As we were heading back to Grebe's to recharge some, Francis took the time to pick up some Milano cookies at a corner store and was kind enough to share. We each had a couple and at the risk of embarrassing him, Frank took a spill on the sidewalk and sent his remaining cookies violently to the street without so much as getting a hand out to break his fall. Biscuits seemed more concerned about the state of the cookies than Frank, I don't think Wong acknowledged it happened, Matt dutifully checked on this friend, and Grebe and I toed the line between laughing hysterically and showing concern. Frank get pretty upset with the situation and actually threatened to go home, but Biscuits stepped up and got him some band aids and convinced him to stay.

We hung out at Grebe's for a bit and then headed back out in the night. Just outside of Grebe's apartment, we saw a girl with her friends who was a little worse for wear and was vomiting on the street while still walking. A feat as impressive as it was pathetic. Grebe in his haze (a haze we all shared mind you, not trying to paint myself as a saint here) pretty matter-of-factly stated this blog's title and sent this girl into a rage. She immediately stumbled towards Grebe with violence on her mind and venomous words flowing from her mouth. At this point she was not vomiting (now that would have been admirable and terrifying). We then stumbled over a bit more surefootedly (only a little) to get Grebe out of the area. It should be noted Grebe wanted no part of instigating her and did nothing to provoke her further, we simply turned Grebe's slow walk away into more of a jog. I can't stress enough that Grebe was not aggressive physically or verbally with this young woman. He was just kind of guilty of making a pretty sensitive observation within the wrong person's earshot while she was in the wrong state of mind. Having successfully gotten Grebe out of the ordeal, I notice Wong is nowhere to be found. I turned around and saw him about half a block back still chilling next to that girl. I doubled back to move him along and the rest of the night progressed without much incident.
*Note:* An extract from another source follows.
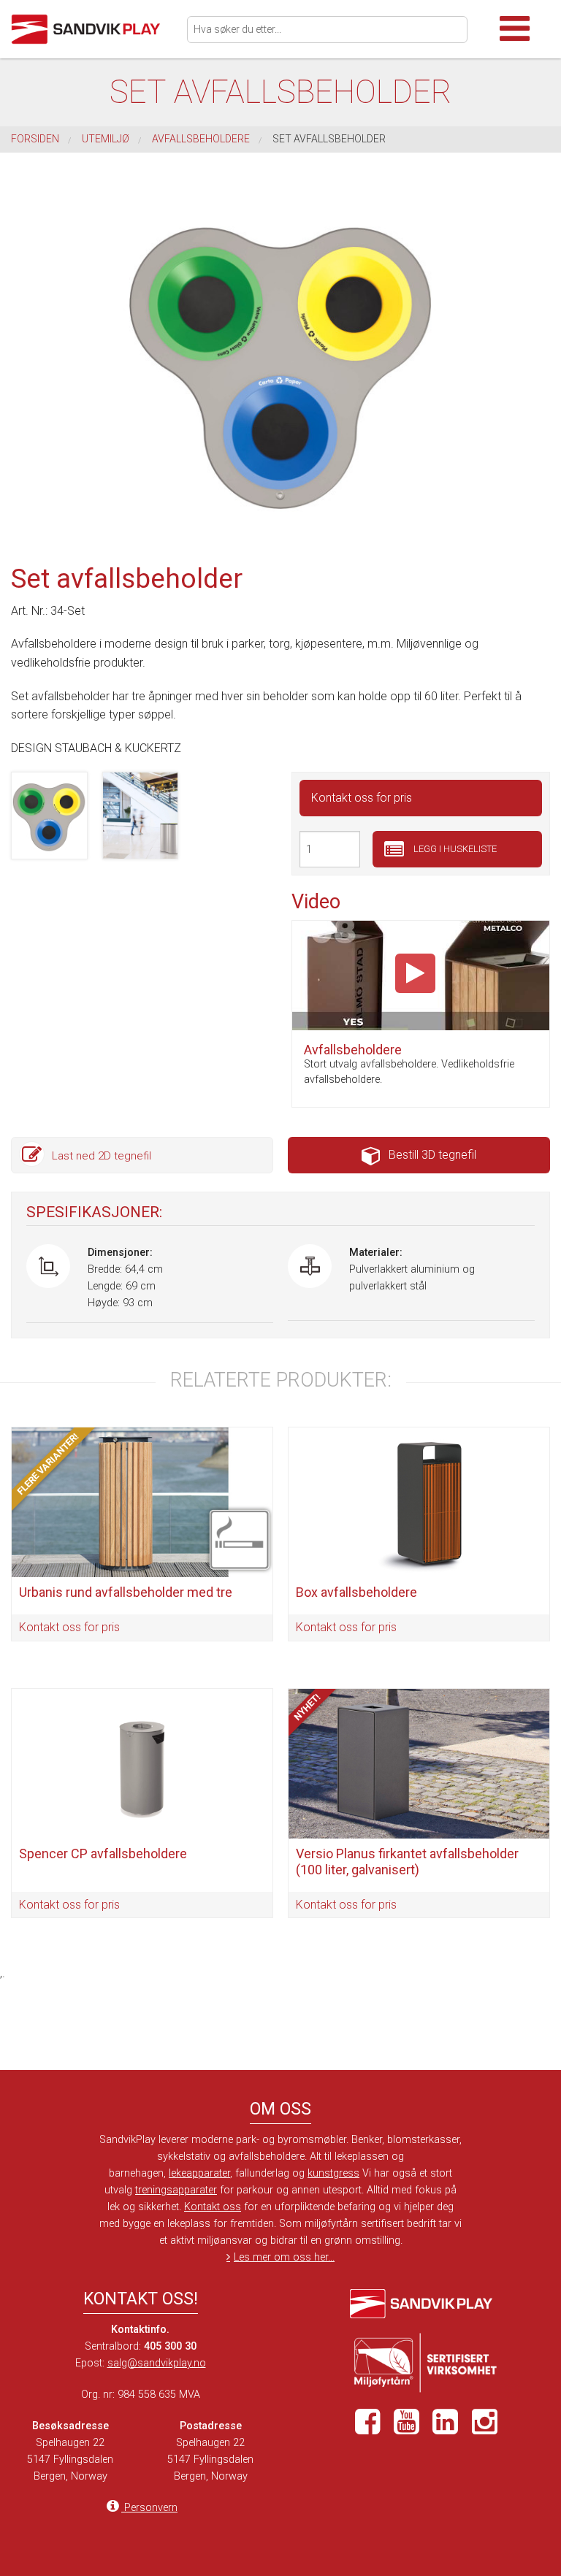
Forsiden (35, 139)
Overall, a successful night with good people. Some other nuggets here and there, including Wong saying goodnight to Francis and me, and leaving with an umbrella he probably could have used the night before, but nothing worth writing home about. *laughs for sixty seconds at his own joke* I'm fortunate to have such great friends with which to share these moments and while this lost its relevance five paragraphs ago, go Mavs.  

Song of the Day: Miracle Sun-Anthony Green (The binge of this cat I've been on is remarkable, considering how casual my fandom of his work is usually.)